Je suis rentrée hier, après trois jours à Paris puis deux à Metz – avant ça, je ne sais même plus où j’étais ; tout ce que je sais, c’est que ce n’était pas ici. Pas chez moi. Je ronronne au milieu de toute ma vie en retard qui attend que je la trie, je ronronne parce que j’ai cinq jours chez moi, sans gare, sans train, sans train arrêté en pleine voie, pour votre sécurité n’essayez pas d’ouvrir les portes (un tiers au moins des dizaines de trains que j’ai pris récemment avaient un problème technique ou un autre : vraiment, ils ne sont pas bien portants). Hier, depuis le TER, entre Arras et Lens, j’ai contemplé la silhouette de Pinchonvalles, de son prolongement dans le bois des Bruyères et au-delà jusqu’à Vimy ; j’ai imaginé tous les animaux sauvages qui vivent là ; songé qu’à cette période de l’année, les jacinthes devaient tapisser le sol dans les bois humides et je me suis demandé comment les sangliers, les chevreuils et les lièvres perçoivent leur éclosion, quelles émotions elles leur procurent. C’était l’appel des bois ( La pelle de la forêt, l’un des poèmes de mon recueil Extrasystoles). Je n’y ai pas résisté.

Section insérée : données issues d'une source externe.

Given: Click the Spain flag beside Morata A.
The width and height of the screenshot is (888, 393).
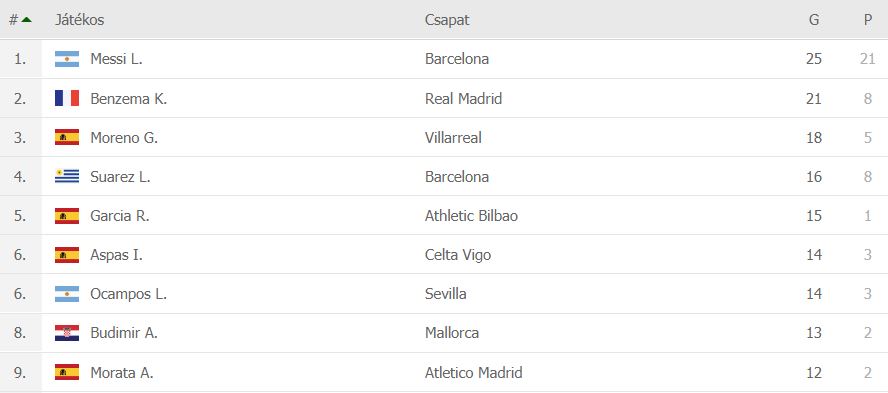Looking at the screenshot, I should click(67, 372).
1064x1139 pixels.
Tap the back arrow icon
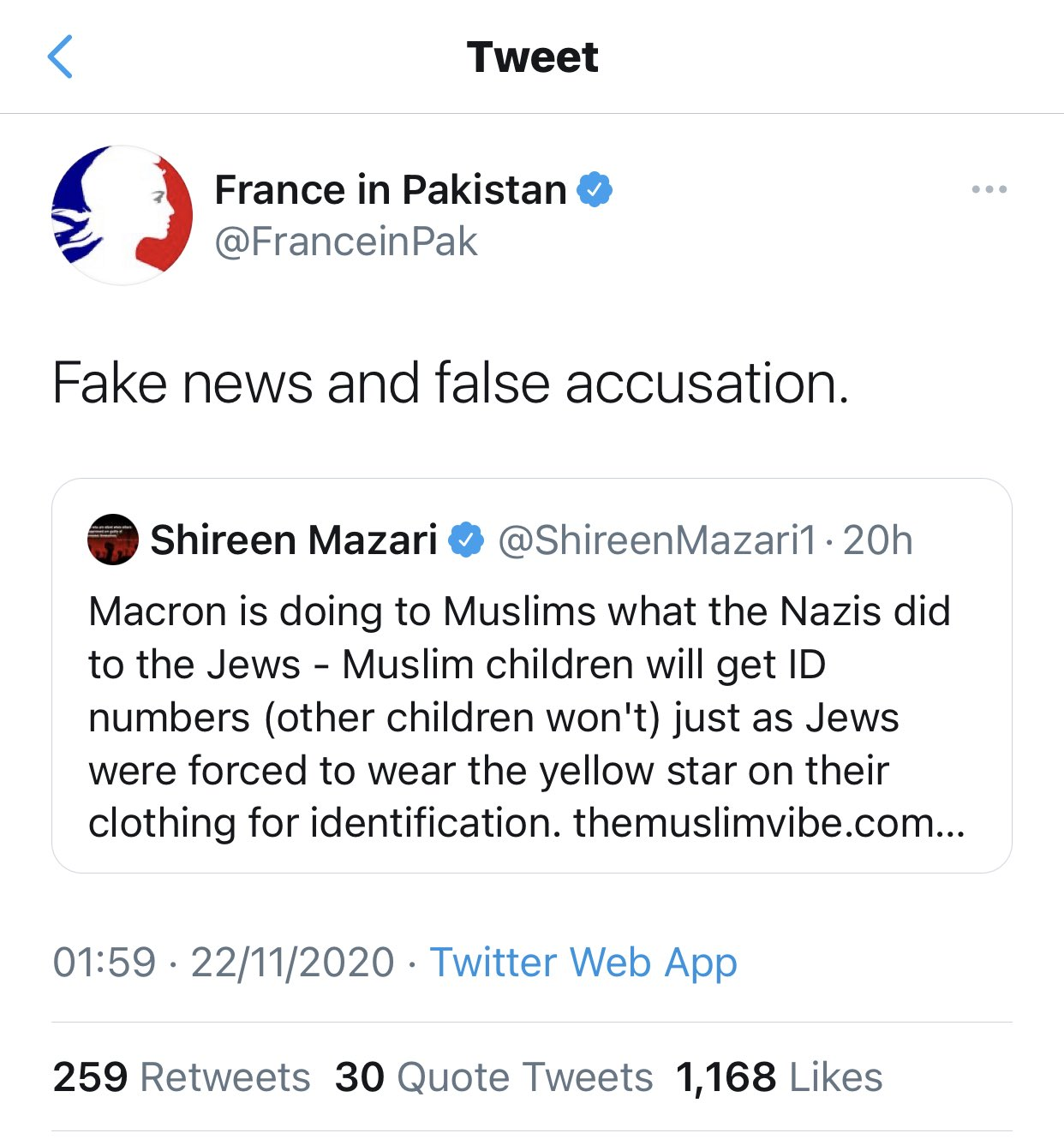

Je n’ai croisé personne dans les bois. Je n’entendais que le vent dans les arbres, le grincement des branches, le chant des oiseaux, parfois les bruissements furtifs à mon approche ou le cri strident d’un faisan, qui me faisait sursauter puis sourire. Mais ce n’était pas le paradis. Plantés directement dans l’écorce des arbres, des dizaines de panneaux indiquaient des zones piégées. Même hors saison de chasse, les animaux non-humains n’ont pas droit à la paix, leurs vies sont sacrifiées à des dégénérés, avec la bénédiction du dictateur. Sans ces panneaux, j’aurais sans doute classé ce billet dans Splendeurs & Merveilles, ça fait longtemps.

Extrasystoles

est mon journal de résidence à la Factorie, Maison de la Poésie de Normandie, en janvier 2022. Il y est question de mes camarades de résidence (Anna, Catherine, Emanuel et Maud) ainsi que d’une peine de cœur classique mais surtout de ma rencontre avec un sanglier mécontent et de la manière dont cette rencontre a commencé à modifier mon regard sur le monde, particulièrement sur la dichotomie civilisation/sauvagerie et sur ma place incertaine entre celles-ci – ces modifications sont toujours en cours, c’est une lente tectonique mentale (la suite en octobre, je n’en dis pas plus pour l’instant parce que je ne suis pas sûre d’y être autorisée). Ce tout petit recueil est l’un des trois premiers titres, parus simultanément, de la bien nommée collection Lune de Poche, des Carnets du Dessert de Lune. Je le présenterai en mai à la Comédie du Livre, à Montpellier, puis en juin au Marché de la Poésie à Paris. Il sera également disponible sur le stand de l’éditeur au salon du 1er Mai à Arras, mais sans moi, qui ai patinoire ce jour-là.

Je mettrai bientôt en ligne dans le menu consacré à mes publications une présentation plus complète de ce petit livre, avec des photos et de la musique, comme toujours – ou presque : j’ai maintenant trois livres de retard et vous n’imaginez pas ma boîte mail.